Video report by ITV News Anglia's Andy Ward
When Bobby Copping went up for a header in training, he could never have known his life was about to change.
After hitting the deck, he momentarily lost the majority of his vision, the entire left-hand side of his body went numb and he suffered a mini seizure.
He was taken to hospital where he spent the next four days, and at that point, hopes were high that it was just a one-off.
But it wasn't.
After working his way back up to full fitness, five months down the line, the same thing happened again.
This time it was during the warm-up of his comeback game for Peterborough United's under 23s.
Having now realised that there was clearly an underlying problem, Bobby had to make what he himself calls the "hardest decision of his life" - the decision to give up the game he loves at the age of just 19.
It was the cruelest blow imaginable for a player who had just started to break into the first team at Posh, and was regarded as one of the club's brightest young talents.
Watch an extended interview with Bobby Copping
"I was probably sat in my room for probably two weeks straight, in the dark, curtains closed, just eating rubbish all day thinking about it because at that time my life had come crashing down," he told ITV News Anglia.
"The hardest moment was definitely calling my mum. Hearing my mum cry on the phone was definitely the hardest part."
Bobby sought advice from one of the top brain specialists in the country, and was diagnosed with trauma triggering episodes.
To this day, he's still experiencing memory loss, headaches and car sickness, but doctors are hopeful that by withdrawing himself from the sport, he will still be able to lead a full and healthy life.
Like many young players, Bobby had been heading the ball since he first joined Norwich's academy at the age of eight, and although he doesn't know for sure, he suspects that may have played a part in his injury.
The potential links between heading the ball and dementia have been under the spotlight in recent years, with former Norwich striker Chris Sutton, who recently lost his dad Mike to the condition, among those calling for change.
Sutton recently teamed up with the Daily Mail newspaper to publish a seven-point charter calling for more action to be taken, including the introduction of concussion substitutes and for heading to be limited at all levels in training.
Concussion substitutes have now been introduced in the Premier League on an initial trial basis until the end of the season, and Dr Michael Grey, who is leading a study at the University of East Anglia which is testing former players for early signs of dementia, believes that should just be the start.
He said: "We need a better mechanism for the graded return to play protocols that are used in professional sport and the academies, I would really like to see that in schools.
"I would like to see medical professionals who are not team doctors, to be educated in graded return to play protocols so that type of system is available for everyone."
Bobby, who was born in Essex but grew up in Dereham in Norfolk, has now been offered a business role in Peterborough's academy which will be key as they work towards upgrading their youth set-up to category 2 status.His story has touched the footballing community, and Bobby has been inundated with well-wishes from a number of high-profile players.

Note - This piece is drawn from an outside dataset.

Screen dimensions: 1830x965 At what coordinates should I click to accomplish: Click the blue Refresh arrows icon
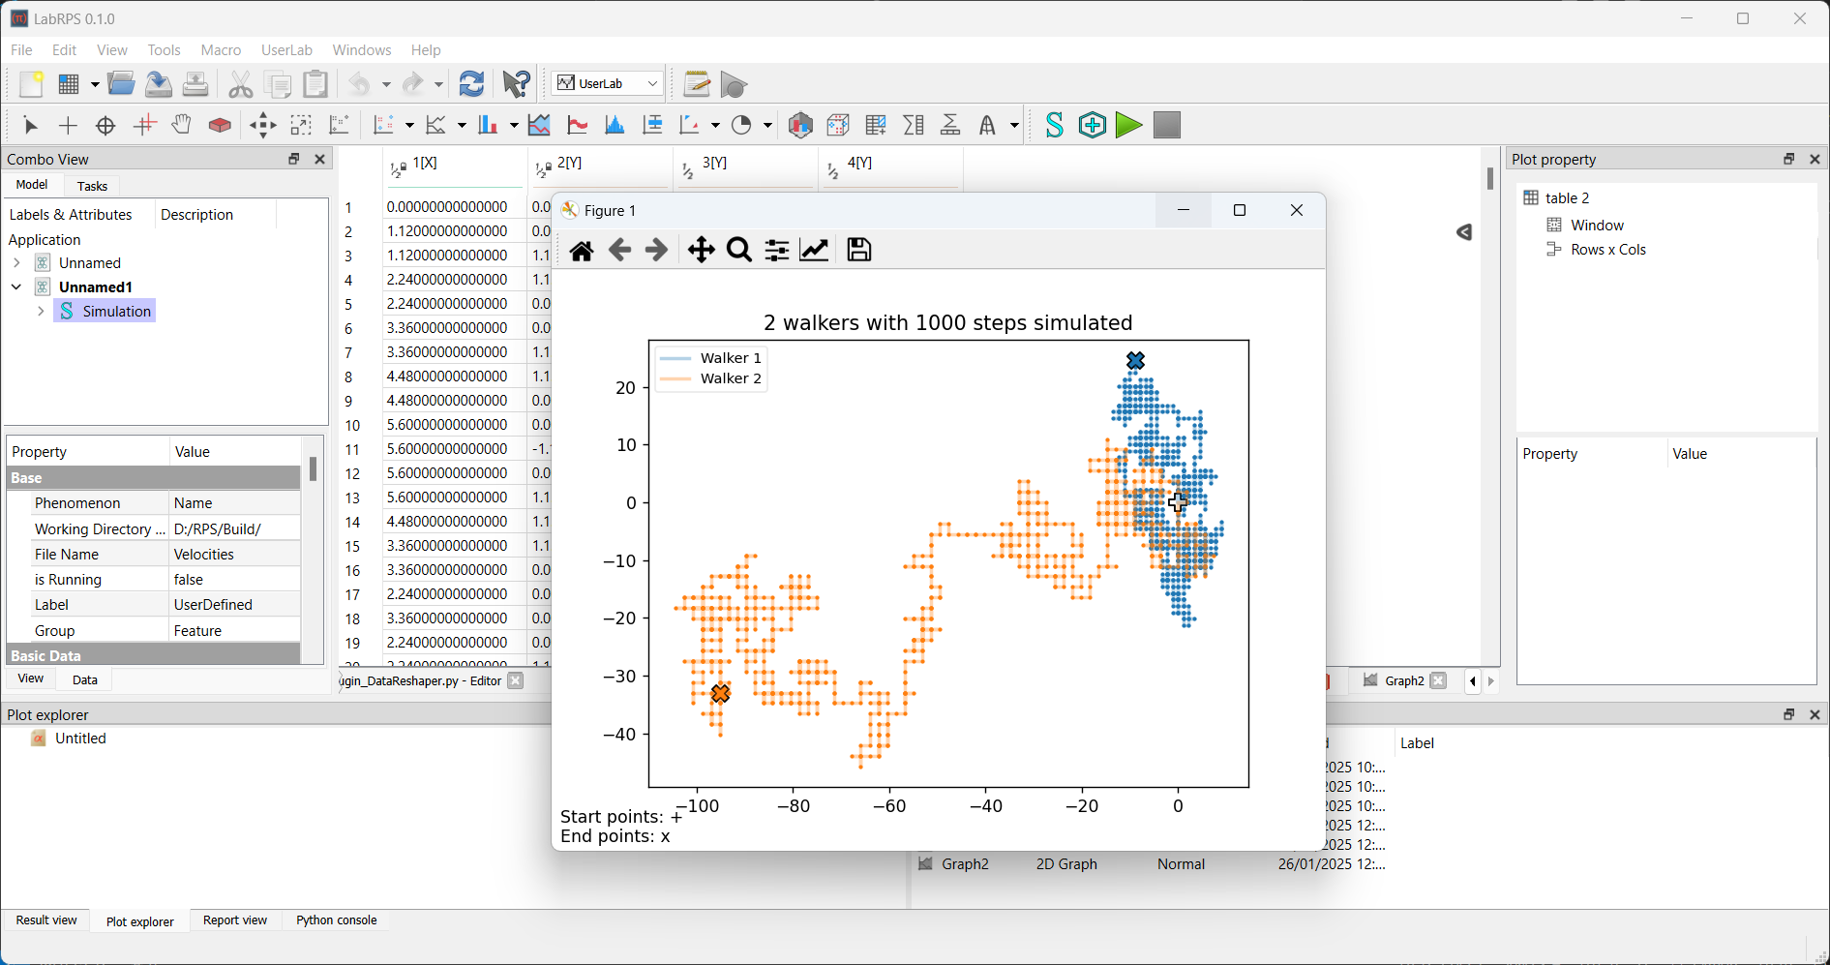(471, 84)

In fact, England captain Harry Kane even sent him a signed shirt, while Chelsea star Reece James has offered to take him out for a meal once lockdown is over.
"Harry Kane reached out to me and sent me the shirt, Reece James has reached out to me," he said.
"They don't have to do that but there is some really, really nice people out in the world and that's helped me a lot."
Now, Bobby is hoping to offer some help of his own.
He has an ambition to set up his own foundation, which would provide support and guidance for young players going through a tough time.
"If I can help just one person then I'll be happy," he said.
"Life can change so quickly and for every young player, I'd say just be grateful and take every training session and game as it's your last because unfortunately I've found out what that's like, and it's not a nice feeling."